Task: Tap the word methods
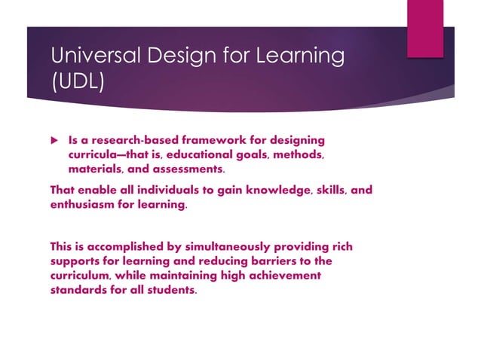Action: tap(300, 155)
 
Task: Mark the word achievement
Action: tap(281, 275)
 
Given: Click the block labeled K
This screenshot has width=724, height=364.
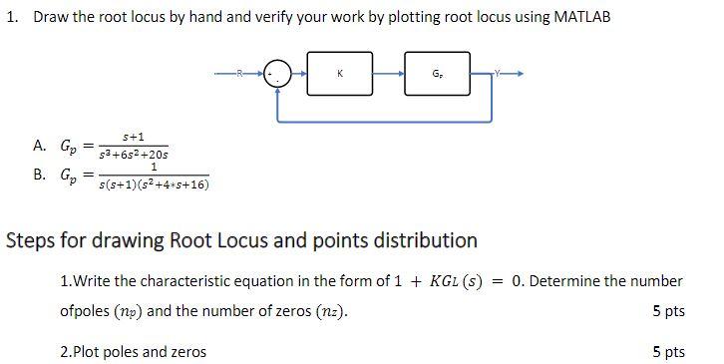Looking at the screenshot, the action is click(x=340, y=74).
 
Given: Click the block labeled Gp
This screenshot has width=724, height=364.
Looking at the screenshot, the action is click(x=437, y=74).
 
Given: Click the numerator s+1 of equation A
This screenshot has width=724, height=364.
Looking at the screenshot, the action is click(x=134, y=136).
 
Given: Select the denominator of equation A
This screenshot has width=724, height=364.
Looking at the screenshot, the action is click(x=134, y=155).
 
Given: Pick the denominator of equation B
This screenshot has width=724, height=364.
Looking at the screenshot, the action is click(x=153, y=184).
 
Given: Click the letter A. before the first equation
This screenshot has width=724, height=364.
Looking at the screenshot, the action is click(x=40, y=146).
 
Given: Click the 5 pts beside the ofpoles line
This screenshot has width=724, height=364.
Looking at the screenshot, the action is click(x=668, y=311).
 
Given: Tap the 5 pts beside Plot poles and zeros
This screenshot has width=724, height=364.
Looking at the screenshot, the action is click(x=668, y=351).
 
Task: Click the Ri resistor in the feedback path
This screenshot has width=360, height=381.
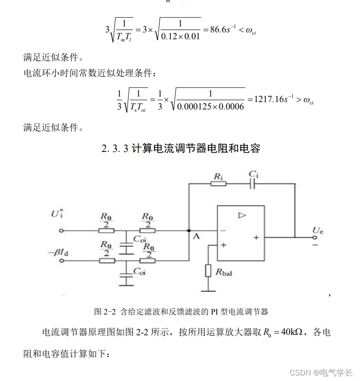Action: [218, 183]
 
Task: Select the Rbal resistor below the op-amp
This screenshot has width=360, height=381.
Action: [208, 271]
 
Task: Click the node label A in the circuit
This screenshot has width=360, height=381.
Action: [196, 237]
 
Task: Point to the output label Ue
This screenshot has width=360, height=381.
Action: [318, 230]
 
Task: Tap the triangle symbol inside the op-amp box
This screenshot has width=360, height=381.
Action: [242, 215]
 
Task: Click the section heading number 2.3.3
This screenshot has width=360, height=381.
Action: [115, 149]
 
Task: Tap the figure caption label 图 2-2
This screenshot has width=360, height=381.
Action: [104, 312]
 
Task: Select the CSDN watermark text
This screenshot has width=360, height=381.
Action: [300, 372]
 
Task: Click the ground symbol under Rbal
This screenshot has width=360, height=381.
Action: [208, 291]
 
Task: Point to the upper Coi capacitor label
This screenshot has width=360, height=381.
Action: [140, 239]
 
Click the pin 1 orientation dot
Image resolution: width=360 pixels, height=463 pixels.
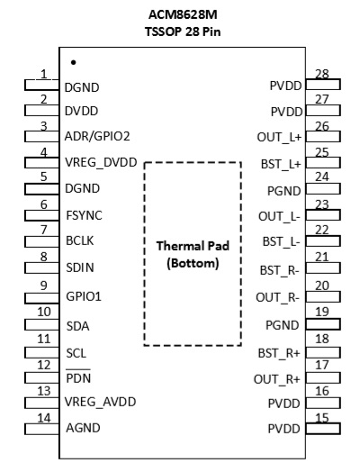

______________________________

Problem requirements. Copy all of the items above line for line, without any change, and omit the pictures from your copy.

Right answer.
Task: Tap the word methods
Action: tap(300, 155)
 
Task: Mark the word achievement
Action: tap(281, 275)
 
Given: Click the block labeled K
This screenshot has width=724, height=364.
Looking at the screenshot, the action is click(x=340, y=74).
 
Given: Click the block labeled Gp
This screenshot has width=724, height=364.
Looking at the screenshot, the action is click(x=437, y=74).
 
Given: Click the numerator s+1 of equation A
This screenshot has width=724, height=364.
Looking at the screenshot, the action is click(x=134, y=136).
 
Given: Select the denominator of equation A
This screenshot has width=724, height=364.
Looking at the screenshot, the action is click(x=134, y=155).
 
Given: Pick the denominator of equation B
This screenshot has width=724, height=364.
Looking at the screenshot, the action is click(x=153, y=184).
 
Given: Click the letter A. before the first equation
This screenshot has width=724, height=364.
Looking at the screenshot, the action is click(x=40, y=146).
 
Given: Click the 5 pts beside the ofpoles line
This screenshot has width=724, height=364.
Looking at the screenshot, the action is click(x=668, y=311).
 
Given: Tap the 5 pts beside Plot poles and zeros
This screenshot has width=724, height=364.
Looking at the screenshot, the action is click(x=668, y=351).
 
Task: Click the Ri resistor in the feedback path
This screenshot has width=360, height=381.
Action: [218, 183]
 
Task: Select the Rbal resistor below the op-amp
This screenshot has width=360, height=381.
Action: [208, 271]
 
Task: Click the node label A in the circuit
This screenshot has width=360, height=381.
Action: [196, 237]
 
Task: Point to the output label Ue
This screenshot has width=360, height=381.
Action: [318, 230]
 
Task: Tap the triangle symbol inside the op-amp box
This screenshot has width=360, height=381.
Action: [242, 215]
 
Task: Click the section heading number 2.3.3
This screenshot has width=360, height=381.
Action: [115, 149]
 
Task: Tap the figure caption label 图 2-2
This screenshot has width=360, height=381.
Action: [104, 312]
 
Task: Select the CSDN watermark text
This screenshot has width=360, height=381.
Action: [300, 372]
 
Task: Click the ground symbol under Rbal
This screenshot has width=360, height=381.
Action: [208, 291]
 
Task: Point to the upper Coi capacitor label
This screenshot has width=360, height=381.
Action: [140, 239]
 
Click the pin 1 orientation dot
Image resolution: width=360 pixels, height=463 pixels.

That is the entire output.